__Task statement__: Turn every line of the material below into a JSON list of strings, with one string per line and blank lines omitted.

__Task input__:
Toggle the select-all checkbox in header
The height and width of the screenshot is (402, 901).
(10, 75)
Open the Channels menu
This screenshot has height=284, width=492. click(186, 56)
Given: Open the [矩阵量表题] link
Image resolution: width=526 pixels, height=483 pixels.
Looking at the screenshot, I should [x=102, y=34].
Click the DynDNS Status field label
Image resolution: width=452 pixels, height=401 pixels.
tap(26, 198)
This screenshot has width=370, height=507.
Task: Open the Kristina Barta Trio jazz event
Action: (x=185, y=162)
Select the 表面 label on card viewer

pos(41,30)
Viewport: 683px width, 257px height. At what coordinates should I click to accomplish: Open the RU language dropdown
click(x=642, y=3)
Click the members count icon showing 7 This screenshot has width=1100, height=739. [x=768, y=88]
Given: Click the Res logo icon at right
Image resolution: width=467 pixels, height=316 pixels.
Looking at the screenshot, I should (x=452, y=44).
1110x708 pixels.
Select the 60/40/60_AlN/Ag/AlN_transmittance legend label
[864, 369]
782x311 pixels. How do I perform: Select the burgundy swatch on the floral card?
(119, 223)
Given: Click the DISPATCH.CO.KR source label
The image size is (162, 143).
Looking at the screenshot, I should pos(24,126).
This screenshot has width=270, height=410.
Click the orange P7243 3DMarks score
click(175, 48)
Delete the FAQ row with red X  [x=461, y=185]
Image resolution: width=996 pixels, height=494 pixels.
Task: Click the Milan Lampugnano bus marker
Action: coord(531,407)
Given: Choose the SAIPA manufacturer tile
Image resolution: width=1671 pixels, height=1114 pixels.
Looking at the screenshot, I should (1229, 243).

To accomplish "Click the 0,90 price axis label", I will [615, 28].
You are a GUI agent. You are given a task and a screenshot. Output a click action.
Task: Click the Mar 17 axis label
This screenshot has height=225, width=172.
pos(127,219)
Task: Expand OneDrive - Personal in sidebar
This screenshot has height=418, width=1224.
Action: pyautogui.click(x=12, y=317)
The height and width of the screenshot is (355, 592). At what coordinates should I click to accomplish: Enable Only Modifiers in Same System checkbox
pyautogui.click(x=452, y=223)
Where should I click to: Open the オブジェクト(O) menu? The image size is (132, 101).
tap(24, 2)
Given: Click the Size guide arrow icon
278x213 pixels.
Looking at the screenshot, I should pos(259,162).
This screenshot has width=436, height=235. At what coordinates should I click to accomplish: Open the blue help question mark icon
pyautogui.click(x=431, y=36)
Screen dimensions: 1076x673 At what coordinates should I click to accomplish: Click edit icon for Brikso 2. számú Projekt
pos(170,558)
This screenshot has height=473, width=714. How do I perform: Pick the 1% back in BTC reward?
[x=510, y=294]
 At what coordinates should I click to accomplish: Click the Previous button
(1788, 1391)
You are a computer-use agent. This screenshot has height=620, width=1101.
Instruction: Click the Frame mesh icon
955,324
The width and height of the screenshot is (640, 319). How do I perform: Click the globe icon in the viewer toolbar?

__Answer to the task__:
[
  "Toggle the select-all checkbox in header",
  "The height and width of the screenshot is (402, 901).",
  "(10, 75)",
  "Open the Channels menu",
  "This screenshot has height=284, width=492. click(186, 56)",
  "Given: Open the [矩阵量表题] link",
  "Image resolution: width=526 pixels, height=483 pixels.",
  "Looking at the screenshot, I should [x=102, y=34].",
  "Click the DynDNS Status field label",
  "Image resolution: width=452 pixels, height=401 pixels.",
  "tap(26, 198)",
  "This screenshot has width=370, height=507.",
  "Task: Open the Kristina Barta Trio jazz event",
  "Action: (x=185, y=162)",
  "Select the 表面 label on card viewer",
  "pos(41,30)",
  "Viewport: 683px width, 257px height. At what coordinates should I click to accomplish: Open the RU language dropdown",
  "click(x=642, y=3)",
  "Click the members count icon showing 7 This screenshot has width=1100, height=739. [x=768, y=88]",
  "Given: Click the Res logo icon at right",
  "Image resolution: width=467 pixels, height=316 pixels.",
  "Looking at the screenshot, I should (x=452, y=44).",
  "1110x708 pixels.",
  "Select the 60/40/60_AlN/Ag/AlN_transmittance legend label",
  "[864, 369]",
  "782x311 pixels. How do I perform: Select the burgundy swatch on the floral card?",
  "(119, 223)",
  "Given: Click the DISPATCH.CO.KR source label",
  "The image size is (162, 143).",
  "Looking at the screenshot, I should pos(24,126).",
  "This screenshot has width=270, height=410.",
  "Click the orange P7243 3DMarks score",
  "click(175, 48)",
  "Delete the FAQ row with red X  [x=461, y=185]",
  "Image resolution: width=996 pixels, height=494 pixels.",
  "Task: Click the Milan Lampugnano bus marker",
  "Action: coord(531,407)",
  "Given: Choose the SAIPA manufacturer tile",
  "Image resolution: width=1671 pixels, height=1114 pixels.",
  "Looking at the screenshot, I should (1229, 243).",
  "To accomplish \"Click the 0,90 price axis label\", I will [615, 28].",
  "You are a GUI agent. You are given a task and a screenshot. Output a click action.",
  "Task: Click the Mar 17 axis label",
  "This screenshot has height=225, width=172.",
  "pos(127,219)",
  "Task: Expand OneDrive - Personal in sidebar",
  "This screenshot has height=418, width=1224.",
  "Action: pyautogui.click(x=12, y=317)",
  "The height and width of the screenshot is (355, 592). At what coordinates should I click to accomplish: Enable Only Modifiers in Same System checkbox",
  "pyautogui.click(x=452, y=223)",
  "Where should I click to: Open the オブジェクト(O) menu? The image size is (132, 101).",
  "tap(24, 2)",
  "Given: Click the Size guide arrow icon",
  "278x213 pixels.",
  "Looking at the screenshot, I should pos(259,162).",
  "This screenshot has width=436, height=235. At what coordinates should I click to accomplish: Open the blue help question mark icon",
  "pyautogui.click(x=431, y=36)",
  "Screen dimensions: 1076x673 At what coordinates should I click to accomplish: Click edit icon for Brikso 2. számú Projekt",
  "pos(170,558)",
  "This screenshot has height=473, width=714. How do I perform: Pick the 1% back in BTC reward?",
  "[x=510, y=294]",
  " At what coordinates should I click to accomplish: Click the Previous button",
  "(1788, 1391)",
  "You are a computer-use agent. This screenshot has height=620, width=1101.",
  "Instruction: Click the Frame mesh icon",
  "955,324",
  "The width and height of the screenshot is (640, 319). How do I perform: Click the globe icon in the viewer toolbar?"
]